[[ Recorded information open ]]
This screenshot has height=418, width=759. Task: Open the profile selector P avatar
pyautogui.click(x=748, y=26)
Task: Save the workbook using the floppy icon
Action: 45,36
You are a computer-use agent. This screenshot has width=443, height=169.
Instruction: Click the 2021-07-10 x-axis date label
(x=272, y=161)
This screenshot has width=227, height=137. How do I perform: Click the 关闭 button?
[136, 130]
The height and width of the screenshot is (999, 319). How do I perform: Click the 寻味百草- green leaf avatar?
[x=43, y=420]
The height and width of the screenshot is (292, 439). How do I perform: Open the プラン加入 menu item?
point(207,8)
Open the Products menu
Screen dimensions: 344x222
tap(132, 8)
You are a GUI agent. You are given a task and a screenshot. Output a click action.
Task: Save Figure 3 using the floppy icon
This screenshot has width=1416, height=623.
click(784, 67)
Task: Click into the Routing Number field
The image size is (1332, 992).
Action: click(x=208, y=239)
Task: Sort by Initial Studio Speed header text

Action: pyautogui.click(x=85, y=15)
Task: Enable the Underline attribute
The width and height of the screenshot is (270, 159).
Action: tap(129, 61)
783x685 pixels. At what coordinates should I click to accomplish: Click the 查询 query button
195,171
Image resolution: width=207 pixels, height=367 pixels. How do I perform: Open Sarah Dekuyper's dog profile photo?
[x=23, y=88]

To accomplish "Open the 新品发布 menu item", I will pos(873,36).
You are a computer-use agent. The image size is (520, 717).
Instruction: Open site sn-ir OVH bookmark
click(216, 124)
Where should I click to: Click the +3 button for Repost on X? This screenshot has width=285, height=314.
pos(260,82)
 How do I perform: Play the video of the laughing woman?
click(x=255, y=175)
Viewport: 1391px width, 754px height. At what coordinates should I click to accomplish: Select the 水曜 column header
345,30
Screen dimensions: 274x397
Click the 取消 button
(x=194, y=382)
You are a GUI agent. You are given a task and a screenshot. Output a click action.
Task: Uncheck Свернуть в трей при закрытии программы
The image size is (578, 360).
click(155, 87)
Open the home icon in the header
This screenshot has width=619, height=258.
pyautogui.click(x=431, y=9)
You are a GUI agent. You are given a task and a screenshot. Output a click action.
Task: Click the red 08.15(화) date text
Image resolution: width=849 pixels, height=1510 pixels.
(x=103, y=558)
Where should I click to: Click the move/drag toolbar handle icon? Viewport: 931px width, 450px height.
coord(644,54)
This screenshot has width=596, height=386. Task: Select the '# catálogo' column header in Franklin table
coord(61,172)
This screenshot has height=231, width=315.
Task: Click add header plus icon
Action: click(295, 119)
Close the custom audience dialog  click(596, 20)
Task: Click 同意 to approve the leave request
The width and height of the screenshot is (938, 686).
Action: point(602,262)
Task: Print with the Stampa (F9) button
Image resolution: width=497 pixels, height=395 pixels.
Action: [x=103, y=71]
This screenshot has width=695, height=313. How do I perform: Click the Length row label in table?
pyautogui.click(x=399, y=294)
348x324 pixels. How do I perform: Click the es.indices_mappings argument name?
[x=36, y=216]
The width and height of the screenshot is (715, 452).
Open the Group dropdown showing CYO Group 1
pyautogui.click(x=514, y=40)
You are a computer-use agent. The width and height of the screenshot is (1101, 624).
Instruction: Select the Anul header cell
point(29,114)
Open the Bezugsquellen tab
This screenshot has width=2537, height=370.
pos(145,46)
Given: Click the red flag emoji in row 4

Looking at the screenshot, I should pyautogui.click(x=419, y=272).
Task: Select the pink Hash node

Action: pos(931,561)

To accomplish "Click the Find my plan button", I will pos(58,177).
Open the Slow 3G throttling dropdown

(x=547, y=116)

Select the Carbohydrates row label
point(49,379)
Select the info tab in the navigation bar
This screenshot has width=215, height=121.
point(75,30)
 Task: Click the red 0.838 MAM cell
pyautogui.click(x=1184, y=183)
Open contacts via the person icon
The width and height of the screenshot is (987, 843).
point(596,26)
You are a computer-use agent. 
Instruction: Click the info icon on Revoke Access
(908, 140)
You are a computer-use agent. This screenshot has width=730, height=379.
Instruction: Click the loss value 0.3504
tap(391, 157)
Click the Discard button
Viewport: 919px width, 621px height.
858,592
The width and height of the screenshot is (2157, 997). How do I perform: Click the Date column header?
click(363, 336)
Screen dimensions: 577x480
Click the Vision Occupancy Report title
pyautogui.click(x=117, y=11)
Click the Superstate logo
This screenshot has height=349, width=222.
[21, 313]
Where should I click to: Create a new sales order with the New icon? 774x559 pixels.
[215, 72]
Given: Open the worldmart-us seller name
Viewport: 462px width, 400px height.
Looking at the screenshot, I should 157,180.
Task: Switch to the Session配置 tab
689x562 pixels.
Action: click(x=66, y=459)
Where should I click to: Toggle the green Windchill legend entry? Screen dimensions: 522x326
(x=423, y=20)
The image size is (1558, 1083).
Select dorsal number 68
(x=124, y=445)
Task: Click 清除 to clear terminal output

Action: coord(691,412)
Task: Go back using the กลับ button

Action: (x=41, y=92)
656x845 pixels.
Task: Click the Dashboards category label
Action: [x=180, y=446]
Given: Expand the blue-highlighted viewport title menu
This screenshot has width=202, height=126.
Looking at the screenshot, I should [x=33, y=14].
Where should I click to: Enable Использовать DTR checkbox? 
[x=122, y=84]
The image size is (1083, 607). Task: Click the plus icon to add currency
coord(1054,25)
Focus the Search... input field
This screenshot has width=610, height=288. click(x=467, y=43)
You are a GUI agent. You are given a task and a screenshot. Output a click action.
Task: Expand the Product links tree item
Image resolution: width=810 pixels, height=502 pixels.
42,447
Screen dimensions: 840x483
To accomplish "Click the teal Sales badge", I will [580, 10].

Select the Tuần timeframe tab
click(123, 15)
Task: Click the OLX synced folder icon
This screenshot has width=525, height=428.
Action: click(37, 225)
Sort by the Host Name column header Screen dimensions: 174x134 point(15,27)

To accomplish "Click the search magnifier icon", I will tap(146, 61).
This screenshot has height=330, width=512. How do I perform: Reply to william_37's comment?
[[ Recorded information closed ]]
[Task details] The full material above needs to be returned unaltered.

[Task result]
This screenshot has height=418, width=759. Task: Open the profile selector P avatar
pyautogui.click(x=748, y=26)
Task: Save the workbook using the floppy icon
Action: 45,36
You are a computer-use agent. This screenshot has width=443, height=169.
Instruction: Click the 2021-07-10 x-axis date label
(x=272, y=161)
This screenshot has width=227, height=137. How do I perform: Click the 关闭 button?
[136, 130]
The height and width of the screenshot is (999, 319). How do I perform: Click the 寻味百草- green leaf avatar?
[x=43, y=420]
The height and width of the screenshot is (292, 439). How do I perform: Open the プラン加入 menu item?
point(207,8)
Open the Products menu
Screen dimensions: 344x222
tap(132, 8)
You are a GUI agent. You are given a task and a screenshot. Output a click action.
Task: Save Figure 3 using the floppy icon
This screenshot has width=1416, height=623.
click(784, 67)
Task: Click into the Routing Number field
The image size is (1332, 992).
Action: click(x=208, y=239)
Task: Sort by Initial Studio Speed header text

Action: pyautogui.click(x=85, y=15)
Task: Enable the Underline attribute
The width and height of the screenshot is (270, 159).
Action: tap(129, 61)
783x685 pixels. At what coordinates should I click to accomplish: Click the 查询 query button
195,171
Image resolution: width=207 pixels, height=367 pixels. How do I perform: Open Sarah Dekuyper's dog profile photo?
[x=23, y=88]

To accomplish "Open the 新品发布 menu item", I will pos(873,36).
You are a computer-use agent. The image size is (520, 717).
Instruction: Open site sn-ir OVH bookmark
click(216, 124)
Where should I click to: Click the +3 button for Repost on X? This screenshot has width=285, height=314.
pos(260,82)
 How do I perform: Play the video of the laughing woman?
click(x=255, y=175)
Viewport: 1391px width, 754px height. At what coordinates should I click to accomplish: Select the 水曜 column header
345,30
Screen dimensions: 274x397
Click the 取消 button
(x=194, y=382)
You are a GUI agent. You are given a task and a screenshot. Output a click action.
Task: Uncheck Свернуть в трей при закрытии программы
The image size is (578, 360).
click(155, 87)
Open the home icon in the header
This screenshot has width=619, height=258.
pyautogui.click(x=431, y=9)
You are a GUI agent. You are given a task and a screenshot. Output a click action.
Task: Click the red 08.15(화) date text
Image resolution: width=849 pixels, height=1510 pixels.
(x=103, y=558)
Where should I click to: Click the move/drag toolbar handle icon? Viewport: 931px width, 450px height.
coord(644,54)
This screenshot has width=596, height=386. Task: Select the '# catálogo' column header in Franklin table
coord(61,172)
This screenshot has height=231, width=315.
Task: Click add header plus icon
Action: click(295, 119)
Close the custom audience dialog  click(596, 20)
Task: Click 同意 to approve the leave request
The width and height of the screenshot is (938, 686).
Action: point(602,262)
Task: Print with the Stampa (F9) button
Image resolution: width=497 pixels, height=395 pixels.
Action: [x=103, y=71]
This screenshot has width=695, height=313. How do I perform: Click the Length row label in table?
pyautogui.click(x=399, y=294)
348x324 pixels. How do I perform: Click the es.indices_mappings argument name?
[x=36, y=216]
The width and height of the screenshot is (715, 452).
Open the Group dropdown showing CYO Group 1
pyautogui.click(x=514, y=40)
You are a computer-use agent. The width and height of the screenshot is (1101, 624).
Instruction: Select the Anul header cell
point(29,114)
Open the Bezugsquellen tab
This screenshot has width=2537, height=370.
pos(145,46)
Given: Click the red flag emoji in row 4

Looking at the screenshot, I should pyautogui.click(x=419, y=272).
Task: Select the pink Hash node

Action: pos(931,561)

To accomplish "Click the Find my plan button", I will pos(58,177).
Open the Slow 3G throttling dropdown

(x=547, y=116)

Select the Carbohydrates row label
point(49,379)
Select the info tab in the navigation bar
This screenshot has width=215, height=121.
point(75,30)
 Task: Click the red 0.838 MAM cell
pyautogui.click(x=1184, y=183)
Open contacts via the person icon
The width and height of the screenshot is (987, 843).
point(596,26)
You are a computer-use agent. 
Instruction: Click the info icon on Revoke Access
(908, 140)
You are a computer-use agent. This screenshot has width=730, height=379.
Instruction: Click the loss value 0.3504
tap(391, 157)
Click the Discard button
Viewport: 919px width, 621px height.
858,592
The width and height of the screenshot is (2157, 997). How do I perform: Click the Date column header?
click(363, 336)
Screen dimensions: 577x480
Click the Vision Occupancy Report title
pyautogui.click(x=117, y=11)
Click the Superstate logo
This screenshot has height=349, width=222.
[21, 313]
Where should I click to: Create a new sales order with the New icon? 774x559 pixels.
[215, 72]
Given: Open the worldmart-us seller name
Viewport: 462px width, 400px height.
Looking at the screenshot, I should 157,180.
Task: Switch to the Session配置 tab
689x562 pixels.
Action: click(x=66, y=459)
Where should I click to: Toggle the green Windchill legend entry? Screen dimensions: 522x326
(x=423, y=20)
The image size is (1558, 1083).
Select dorsal number 68
(x=124, y=445)
Task: Click 清除 to clear terminal output

Action: coord(691,412)
Task: Go back using the กลับ button

Action: (x=41, y=92)
656x845 pixels.
Task: Click the Dashboards category label
Action: [x=180, y=446]
Given: Expand the blue-highlighted viewport title menu
This screenshot has width=202, height=126.
Looking at the screenshot, I should [x=33, y=14].
Where should I click to: Enable Использовать DTR checkbox? 
[x=122, y=84]
The image size is (1083, 607). Task: Click the plus icon to add currency
coord(1054,25)
Focus the Search... input field
This screenshot has width=610, height=288. click(x=467, y=43)
You are a GUI agent. You are given a task and a screenshot. Output a click action.
Task: Expand the Product links tree item
Image resolution: width=810 pixels, height=502 pixels.
42,447
Screen dimensions: 840x483
To accomplish "Click the teal Sales badge", I will [580, 10].

Select the Tuần timeframe tab
click(123, 15)
Task: Click the OLX synced folder icon
This screenshot has width=525, height=428.
Action: click(37, 225)
Sort by the Host Name column header Screen dimensions: 174x134 point(15,27)

To accomplish "Click the search magnifier icon", I will tap(146, 61).
This screenshot has height=330, width=512. How do I perform: Reply to william_37's comment?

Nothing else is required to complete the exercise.